And a concomitant post by Damien Thompson regarding a group that calls itself Muslims Against Sharia. We should be so lucky. Still ... remember what Jeremiah prophesied:
"For the sons of Judah have done evil in my sight, says the LORD; they have set their abominations in in the house which is called by my name, to defile it. And they have built the high place of Topheth, which is in the valley of the son of Hinnom, to burn their sons and their daughters in the fire; which I did not command, nor did it come into my mind ... [7,30-31]
... conversion always means coming out of the crowd. When Peter heard the cock crow, it was curing him of that little crowd he gathered with around the charcoal fire at Jesus’ trial.
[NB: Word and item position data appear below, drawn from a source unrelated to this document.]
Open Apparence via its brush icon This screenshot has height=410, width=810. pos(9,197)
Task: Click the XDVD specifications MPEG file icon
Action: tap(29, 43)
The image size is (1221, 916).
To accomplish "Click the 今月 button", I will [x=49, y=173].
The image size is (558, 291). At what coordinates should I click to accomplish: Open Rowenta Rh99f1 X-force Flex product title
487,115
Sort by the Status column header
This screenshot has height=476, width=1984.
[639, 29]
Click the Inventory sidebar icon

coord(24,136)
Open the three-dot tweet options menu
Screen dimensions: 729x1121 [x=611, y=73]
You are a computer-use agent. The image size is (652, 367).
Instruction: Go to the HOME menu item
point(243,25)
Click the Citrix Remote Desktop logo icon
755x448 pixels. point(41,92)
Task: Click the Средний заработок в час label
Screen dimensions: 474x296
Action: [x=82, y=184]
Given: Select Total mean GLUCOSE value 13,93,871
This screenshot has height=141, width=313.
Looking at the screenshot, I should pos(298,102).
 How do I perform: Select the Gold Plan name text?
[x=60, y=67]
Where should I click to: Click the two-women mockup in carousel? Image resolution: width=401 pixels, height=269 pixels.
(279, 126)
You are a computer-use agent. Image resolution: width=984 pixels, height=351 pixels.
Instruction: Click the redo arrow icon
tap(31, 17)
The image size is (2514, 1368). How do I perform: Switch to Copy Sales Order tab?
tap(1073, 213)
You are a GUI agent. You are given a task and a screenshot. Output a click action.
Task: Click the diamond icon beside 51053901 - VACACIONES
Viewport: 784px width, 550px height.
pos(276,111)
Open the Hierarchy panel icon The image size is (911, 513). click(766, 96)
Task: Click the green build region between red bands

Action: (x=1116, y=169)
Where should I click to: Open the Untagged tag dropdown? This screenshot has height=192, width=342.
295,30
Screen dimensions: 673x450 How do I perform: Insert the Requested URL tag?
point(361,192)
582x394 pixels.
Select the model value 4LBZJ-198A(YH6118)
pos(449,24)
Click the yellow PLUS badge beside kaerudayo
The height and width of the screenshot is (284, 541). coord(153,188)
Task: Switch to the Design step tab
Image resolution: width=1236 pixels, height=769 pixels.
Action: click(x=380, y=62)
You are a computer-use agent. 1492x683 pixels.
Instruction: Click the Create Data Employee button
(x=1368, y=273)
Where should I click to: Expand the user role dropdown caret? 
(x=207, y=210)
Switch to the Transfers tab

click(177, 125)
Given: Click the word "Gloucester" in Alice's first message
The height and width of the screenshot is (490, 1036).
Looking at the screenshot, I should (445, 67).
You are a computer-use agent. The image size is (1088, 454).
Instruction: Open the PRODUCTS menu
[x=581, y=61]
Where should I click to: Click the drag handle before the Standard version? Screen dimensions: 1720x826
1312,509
When Paul is knocked down on the road to Damascus and he hears the word ‘persecution’, he is being pulled out of the crowd, of the mob.Contrition is the truest form of knowledge, a wise man once said. So may it be.
It is/was in both cases for them and is, I think, the revelation of the cross that brings us out of the crowd for absolutely obvious reasons, once you think about it, because the crowd is brought together and it generates its social camaraderie precisely in those events that are structurally indistinguishable from the crucifixion. The crowd produces the crucifixion. So it is in identifying with the victim of the crowd that one comes out of the crowd. So the cross is the thing that brings us out of the crowd in the Christian economy of things.
So the birth of subjectivity, real subjectivity, is conversion. And the cross reveals because it destroys all the illusions, eventually, that allow us to believe in the god of the sacrificers. And once those illusions are taken from us, it is possible then to see the living God, the God of truth, which in human culture is always the God of the victim.